Jean-Marie Laclavetine poursuit ses interrogations sur le sens de notre présence au monde. © FRANCESCA MANTOVANI ED. GALLIMARD

La mémoire qui nous reste

Poursuivant le dialogue avec Annie, sa soeur disparue, Laclavetine feuillette l’herbier de ceux qui sont partis. Un récit aux portraits émouvants et subtils.

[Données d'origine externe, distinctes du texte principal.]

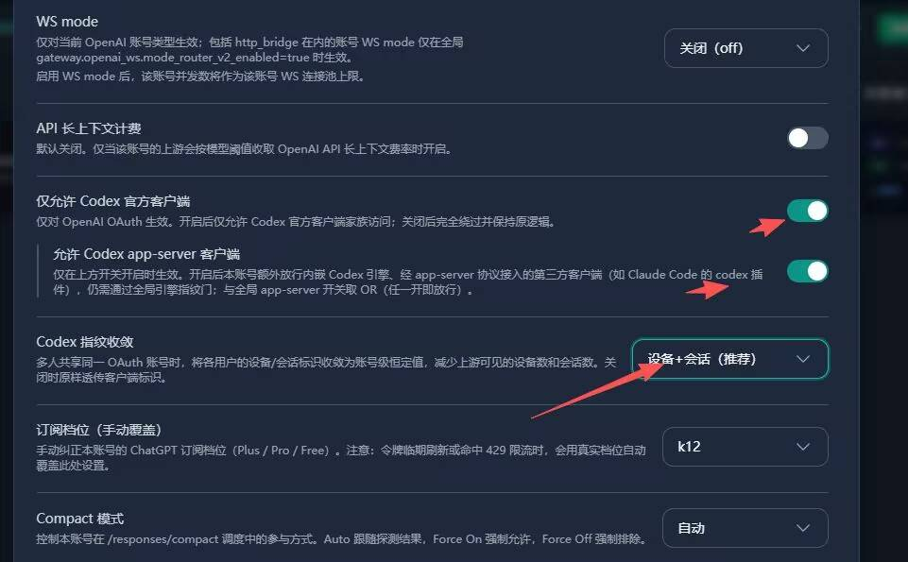Image resolution: width=908 pixels, height=562 pixels.
Task: Click the Compact 模式 heading
Action: [80, 519]
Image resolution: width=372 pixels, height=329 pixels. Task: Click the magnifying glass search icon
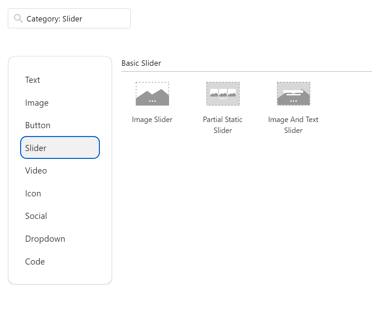(18, 18)
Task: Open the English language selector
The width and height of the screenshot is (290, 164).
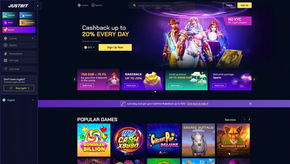Action: (x=18, y=100)
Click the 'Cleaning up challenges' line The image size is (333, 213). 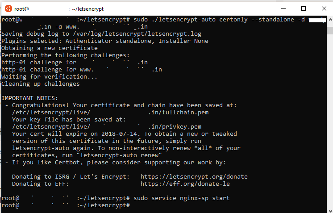pos(41,84)
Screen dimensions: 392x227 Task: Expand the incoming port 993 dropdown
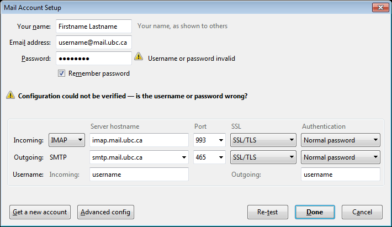click(x=210, y=140)
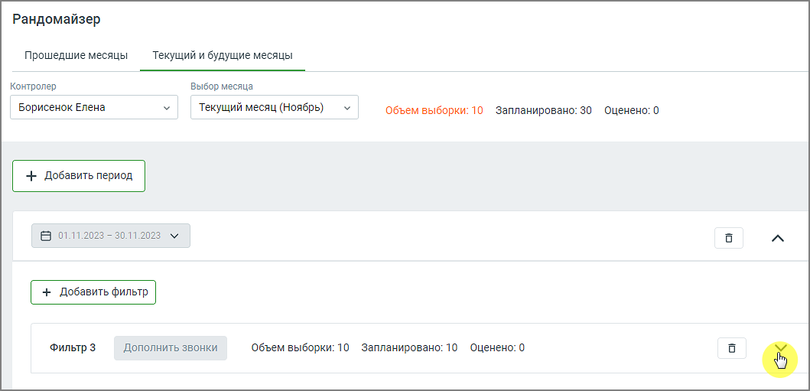The width and height of the screenshot is (810, 391).
Task: Open the date range dropdown arrow
Action: point(174,236)
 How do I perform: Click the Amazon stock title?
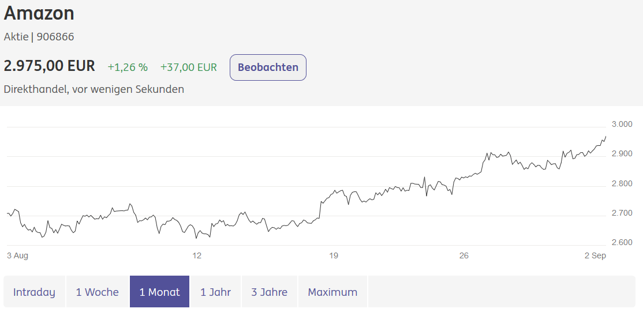pyautogui.click(x=39, y=13)
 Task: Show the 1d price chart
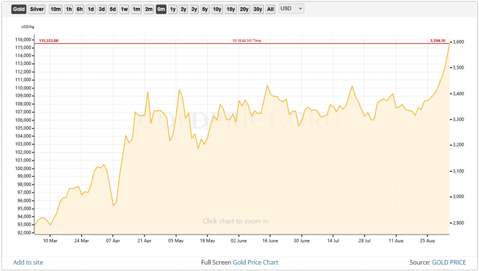(91, 9)
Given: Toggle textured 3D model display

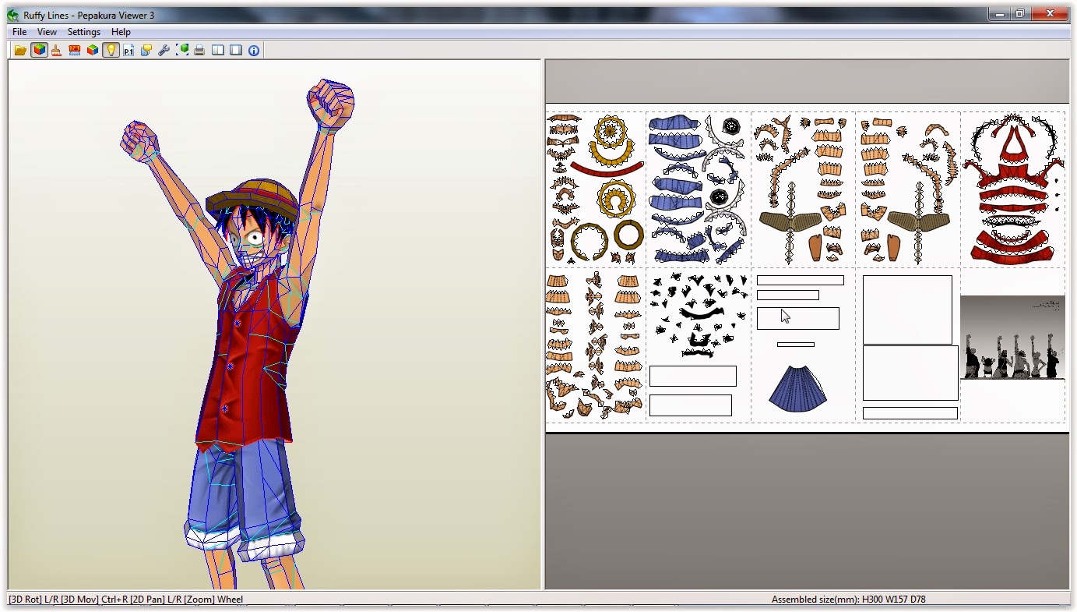Looking at the screenshot, I should pos(39,50).
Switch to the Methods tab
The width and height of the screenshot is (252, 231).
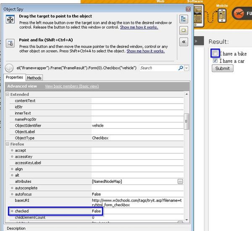[x=34, y=78]
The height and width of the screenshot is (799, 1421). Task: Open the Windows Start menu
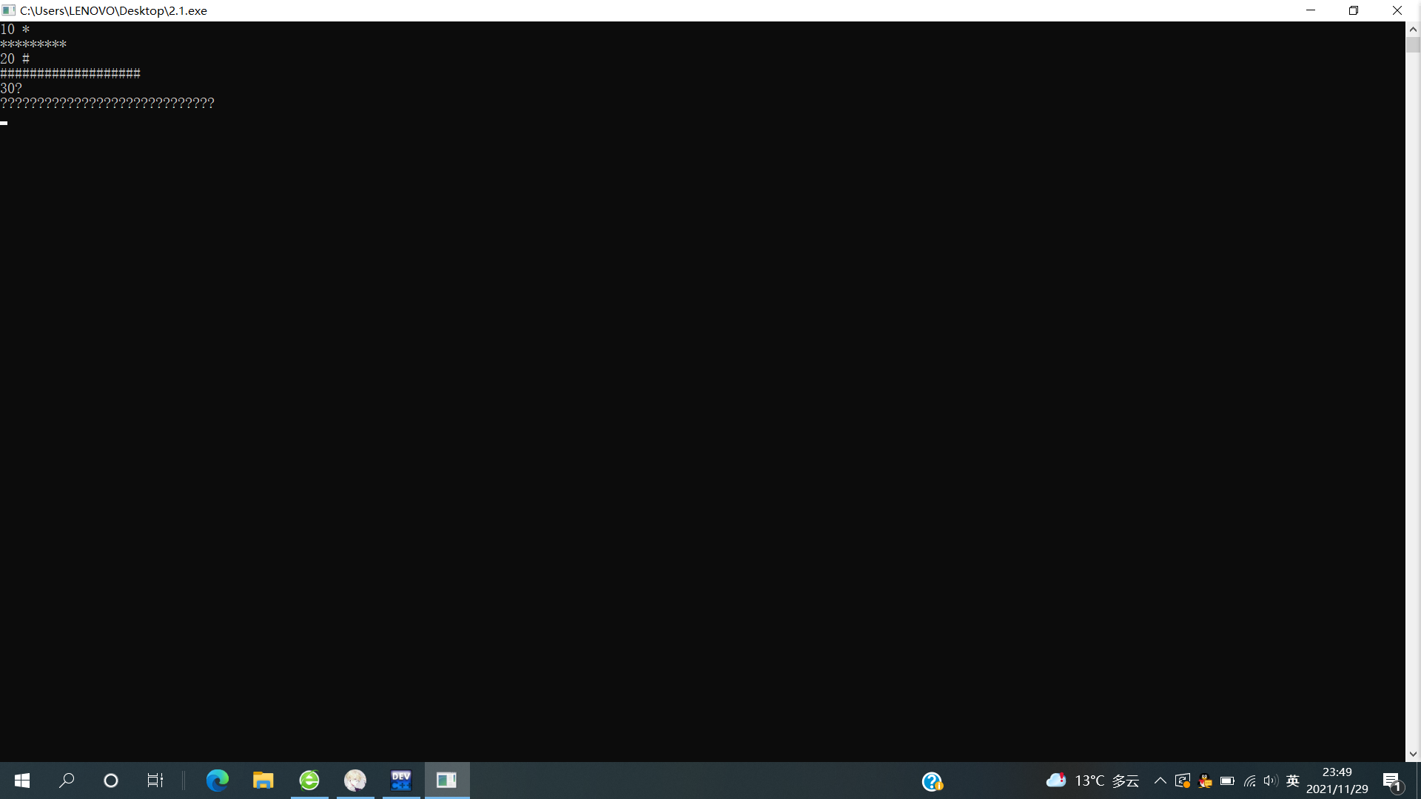[22, 781]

Dans son précédent livre, Une amie de la famille, Jean-Marie Laclavetine menait l’enquête autour de la mort accidentelle de sa soeur Annie, emportée par les flots en contrebas du fort de Biarritz en 1968. Persuadé que les morts nous accompagnent, que nous avons besoin d’eux comme ils ont besoin de nous, il échange avec la disparue, apprend à la connaître davantage… Et comprend combien ce deuil l’a conduit sur le chemin de l’écriture. Enfant, Laclavetine découvre la puissance d’incarnation de la littérature par l’entremise des Mousquetaires de Dumas, où la mort de Porthos lui apparaît douloureusement réelle. Ainsi dormirait en nous ce trésor: « Capable de grandes émotions, […] la littérature nous hisse vers notre propre humanité. » Des témoignages d’humanité partagée, l’écrivain et éditeur en reçoit en grand nombre: rencontres, courriers… Nombreux sont ceux qui ont le sentiment de connaître Annie après avoir lu le livre, de retrouver une amie. « L’écriture aurait-elle le pouvoir de ressusciter les morts? Non, bien sûr. Mais elle fait sentir puissamment leur présence. »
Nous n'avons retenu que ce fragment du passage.